The Negro Baseball League was a racially-divided nation's response to allowing black people to play baseball back in the 1930 and 40's. And here it is the year 2003 and here is José Piloto. Still here to tell us all about how he played for the Negro Leagues back in 1946 as a left-handed pitcher for the Memphis Red Sox. Still here in our nation's capital, in Washington, DC, displaying his baseball memorabilia. Pictures, his glove, books, his baseball, baseball card-all neatly displayed on the sidewalk next to him.
High School students are passing by and pause to look.
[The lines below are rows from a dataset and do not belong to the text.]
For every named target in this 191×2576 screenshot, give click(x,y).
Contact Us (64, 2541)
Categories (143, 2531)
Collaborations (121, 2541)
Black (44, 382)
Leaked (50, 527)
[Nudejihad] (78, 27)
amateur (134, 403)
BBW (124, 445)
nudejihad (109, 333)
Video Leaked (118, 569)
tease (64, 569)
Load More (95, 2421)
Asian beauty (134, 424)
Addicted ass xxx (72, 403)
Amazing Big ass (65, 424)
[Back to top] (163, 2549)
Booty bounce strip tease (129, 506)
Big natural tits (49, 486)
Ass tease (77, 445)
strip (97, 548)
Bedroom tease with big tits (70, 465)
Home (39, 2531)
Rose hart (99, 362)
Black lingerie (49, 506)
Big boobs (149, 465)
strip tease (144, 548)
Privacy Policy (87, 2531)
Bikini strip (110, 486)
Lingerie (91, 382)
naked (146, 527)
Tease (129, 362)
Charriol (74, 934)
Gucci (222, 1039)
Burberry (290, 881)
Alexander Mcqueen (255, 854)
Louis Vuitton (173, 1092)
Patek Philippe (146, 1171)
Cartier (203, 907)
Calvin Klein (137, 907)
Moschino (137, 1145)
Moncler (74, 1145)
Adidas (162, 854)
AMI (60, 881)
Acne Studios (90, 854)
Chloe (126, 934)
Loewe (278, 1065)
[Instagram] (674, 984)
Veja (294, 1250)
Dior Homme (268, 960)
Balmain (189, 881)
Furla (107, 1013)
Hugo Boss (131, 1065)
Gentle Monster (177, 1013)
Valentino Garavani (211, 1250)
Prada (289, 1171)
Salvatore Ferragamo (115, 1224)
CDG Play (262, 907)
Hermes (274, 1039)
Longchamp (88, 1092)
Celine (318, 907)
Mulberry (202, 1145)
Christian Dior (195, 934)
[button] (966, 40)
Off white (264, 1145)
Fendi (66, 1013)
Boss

We tell them, "Hey, he played for the Negro Leagues. We might as well have told them in another language. The young high school students didn't seem to understand. It was like they were thinking – isn't that something in my history books? They kept going-probably to go play some ball.
Don Piloto showed us some of his memorabilia. Specifically, a book entitled: The Biographical Encyclopedia of the Negro Baseball Leagues, which says that José Piloto is not only dead but was killed in a brawl while in Mexico. But here he is, in the flesh, on Columbia Road, in Washington, DC. After reviewing all his marvelous memorabilia, the much awaited interview begins.